We have a common ancestor
One of the most controversial things Schwartz and his fellow researcher John Grehan concluded in their study was that humans and orangutans share a common ancestor that is not shared with other great apes. “We infer that the human–orangutan common ancestor had established a widespread distribution by at least 13 Ma [mega annum, or million years],” Schwartz and Grehan wrote. Sadly, orangutans made our list of wild animal species you didn’t know were endangered.
“Perhaps the most humanlike behavior is the laughing by apes when they are being tickled,” Frans de Waal, a primatologist at Emory University, told LiveScience. “It is low-pitched compared to human laughter, but the facial expression and the waxing and waning of the laughing sounds are eerily human to the point that those of us familiar with these vocalizations cannot stop ourselves from laughing too.”
They can recognize faces
Actually, this is not a trait that’s specific to orangutans, or to great apes; even sheep, cows, and dogs can recognize each other—as well as human faces. But since these other animals are all social, and orangutans are largely solitary creatures, the ability takes on special poignancy and scientific relevance, especially when considered in conjunction with the fact that orangutans can also recognize faces they last saw long ago, according to a research paper in PLoS One.
They “talk” about the past
Recent findings suggest that orangutans can recall their history. As Science magazine reports, “When wild orangutans spot a predator, they let out a loud ‘kiss-squeak,’ a call that sounds like a human smooching. That noise tells tigers and other enemies, ‘I’ve seen you,’ scientists believe, and it also lets other orangutans know danger is near. Now, researchers report having heard orangutans making this call long after predators have passed—the first evidence that primates other than humans can ‘talk’ about the past.” Orangutans are only one of the animals that you didn’t know could talk.
They learn from each other
It wasn’t so long ago that humans believed we were the only species that taught each other things that related to our own specific experiences. Not so, according to Orangutan Foundation International. In fact, orangutan populations in Borneo “use handfuls of leaves as napkins to wipe their chins while orangutans in parts of Sumatra use leaves as gloves, helping them handle spiny fruits and branches, or as seat cushions in spiny trees.”

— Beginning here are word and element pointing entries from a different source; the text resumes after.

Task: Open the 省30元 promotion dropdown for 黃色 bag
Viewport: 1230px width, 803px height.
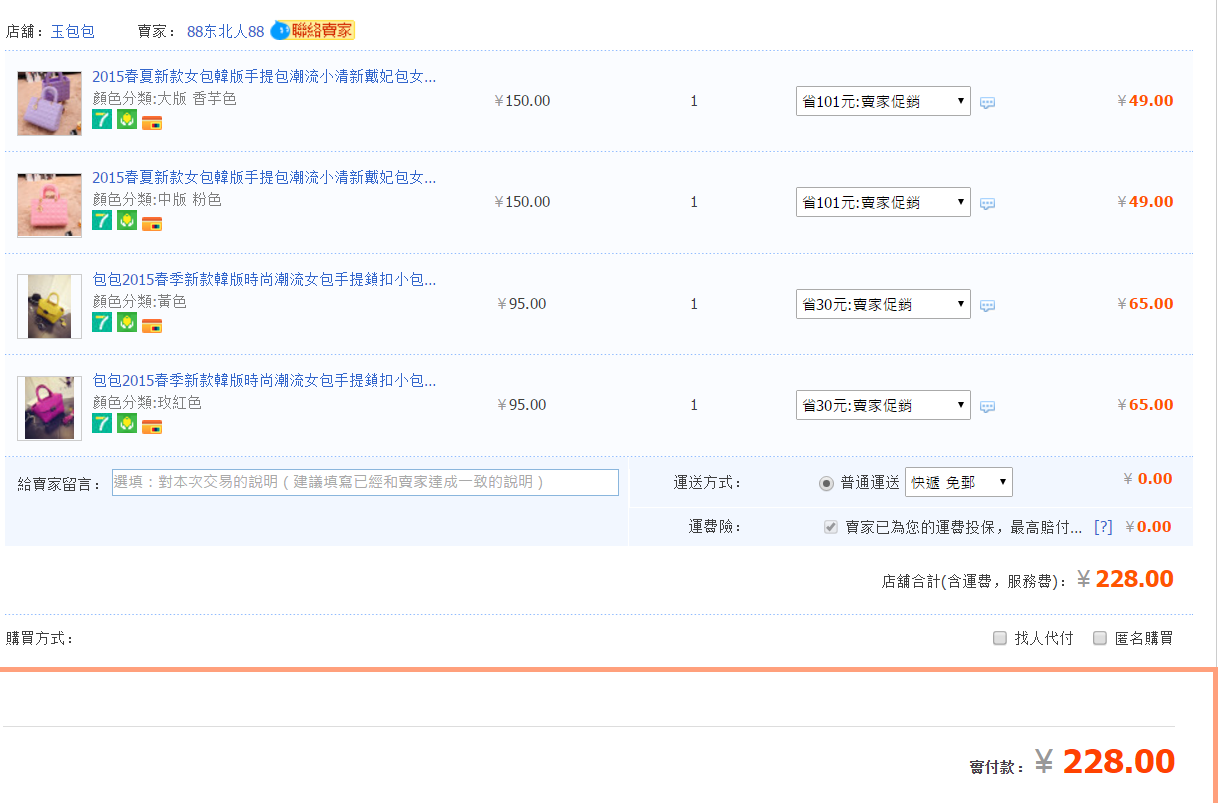Action: pos(883,304)
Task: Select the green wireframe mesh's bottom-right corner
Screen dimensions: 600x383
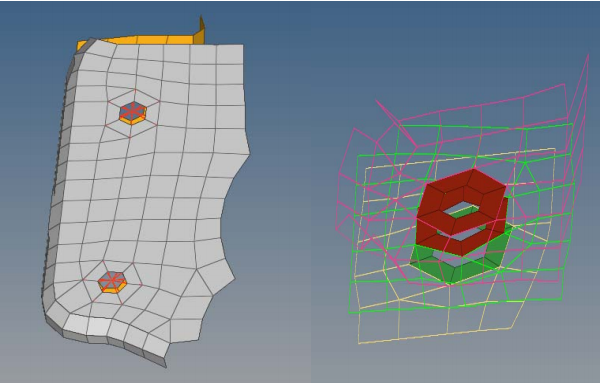Action: tap(562, 300)
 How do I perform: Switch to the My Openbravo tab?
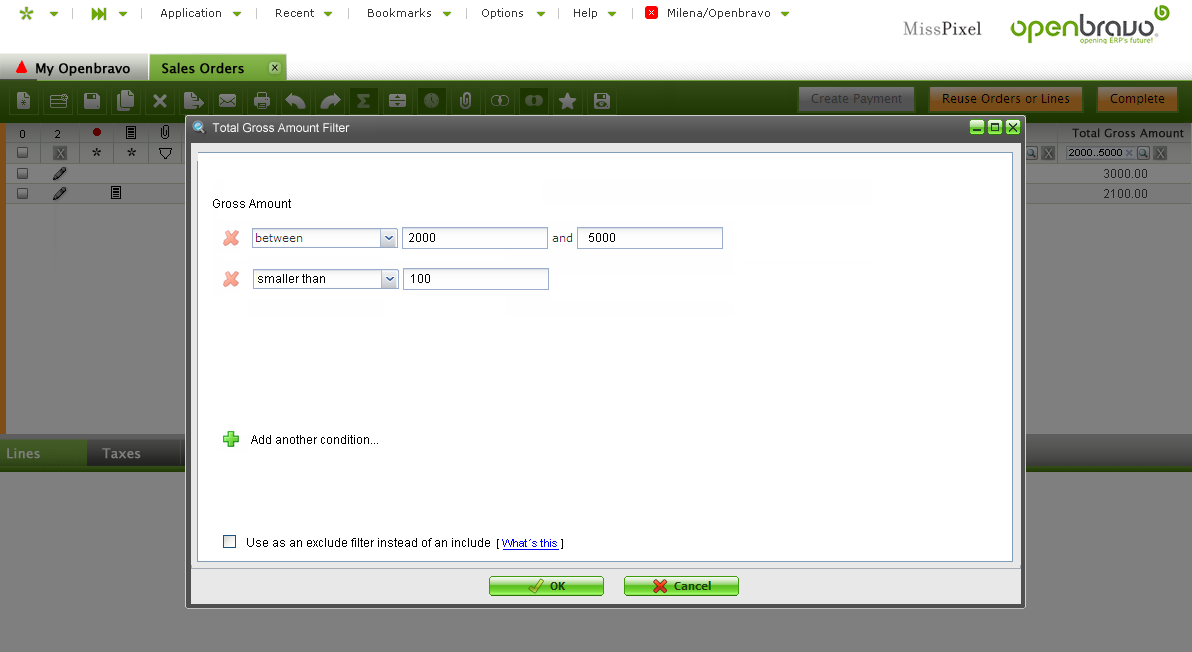(x=73, y=68)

They pass that learning on to the next generation
Social learning that gets passed down through multiple generations is a building block of culture, and “the existence of culture in humans [was thought] to be one of the key factors that differentiates us from other animals,” writes Olivia Solon in Wired UK. But the fact that orangutans can do it, too, means that “culture in humans and great apes has the same evolutionary roots.”
They show us links to our past
What all this communicating in orangutans means is both simple and profound: “Orangutans exemplify how our ancestors probably communicated beyond the here-and-now about the past, and possibly the future, even before they had uttered their first word. Together with mounting evidence, great apes are helping scientists build a clearer picture of our ancient ancestors as they moved towards fully fledged language,” says Adriano Reis e Lameira in The Conversation.